Aliens ate my program's state

So, Adam from a few years ago, you think you can build a distributed system?

Designing a concurrent system, one that runs across multiple processors using shared memory threads, is difficult because someone can move your cheese. One moment you’ve got food on your plate, and the next moment it’s on someone else’s plate.

Designing distributed systems, one that runs across multiple computers over networks that occasionally do weird things, is difficult because you can’t assume that the message will get through. One moment you’re telling your friend about an awesome new album and the next moment they don’t even know who you are anymore.

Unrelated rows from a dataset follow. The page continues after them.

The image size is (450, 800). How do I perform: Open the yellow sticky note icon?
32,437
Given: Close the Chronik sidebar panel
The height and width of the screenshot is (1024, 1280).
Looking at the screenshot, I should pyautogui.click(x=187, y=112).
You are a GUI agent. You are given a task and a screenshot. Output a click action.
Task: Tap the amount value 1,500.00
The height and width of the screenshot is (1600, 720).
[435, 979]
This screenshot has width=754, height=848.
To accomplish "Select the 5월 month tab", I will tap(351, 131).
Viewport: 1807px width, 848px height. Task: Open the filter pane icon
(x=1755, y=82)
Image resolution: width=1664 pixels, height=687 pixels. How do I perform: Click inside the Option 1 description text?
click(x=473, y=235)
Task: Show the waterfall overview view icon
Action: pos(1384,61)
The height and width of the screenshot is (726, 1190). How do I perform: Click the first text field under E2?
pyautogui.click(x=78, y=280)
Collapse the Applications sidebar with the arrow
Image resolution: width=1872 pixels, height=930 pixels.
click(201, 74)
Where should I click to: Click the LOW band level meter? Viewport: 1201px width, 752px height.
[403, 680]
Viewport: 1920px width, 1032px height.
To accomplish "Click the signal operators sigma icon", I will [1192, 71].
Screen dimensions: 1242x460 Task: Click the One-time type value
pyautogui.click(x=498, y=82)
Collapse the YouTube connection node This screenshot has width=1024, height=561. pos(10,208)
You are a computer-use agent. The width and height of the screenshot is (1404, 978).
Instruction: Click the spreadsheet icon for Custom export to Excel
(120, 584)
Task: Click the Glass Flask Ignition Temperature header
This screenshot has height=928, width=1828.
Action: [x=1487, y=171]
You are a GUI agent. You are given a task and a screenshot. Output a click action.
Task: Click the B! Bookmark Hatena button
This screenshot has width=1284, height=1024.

In both scenarios, you can’t assume the simplest case. You have to discard Occam’s razor; it’s entirely possible a perfectly devious alien is tinkering with your system, swallowing messages or preventing threads from running. For every operation in your system, you have to ask yourself what could go wrong and how will my system deal with that?

The first jarring thing about these sorts of problems is that you’re probably not using a framework. There are libraries to help you with logging, instrumentation, storage, coordination, and low-level primitives. There aren’t a lot of well-curated collections of opinions expressed as code. There’s no Rails, no Play, no Django, no Cocoa. There’s hardly even a Sinatra, a Celery, a JDBC.

That means you’re going to be designing, for real. Drawing on whiteboard, building prototypes and proofs of concepts. Getting feedback from as many smart people as you can corner. Questioning your assumptions, reading everything you can find on the topic. Looking for tradeoffs that decrease risk and simplify your problem domain.

Accept that you’re unlikely to ever get it entirely right. Those who are really good at it are more like Scotty than Spock. They’re surrounded by levers and measurements, tweaking and rebuilding the system as they go. It’s a fun puzzle!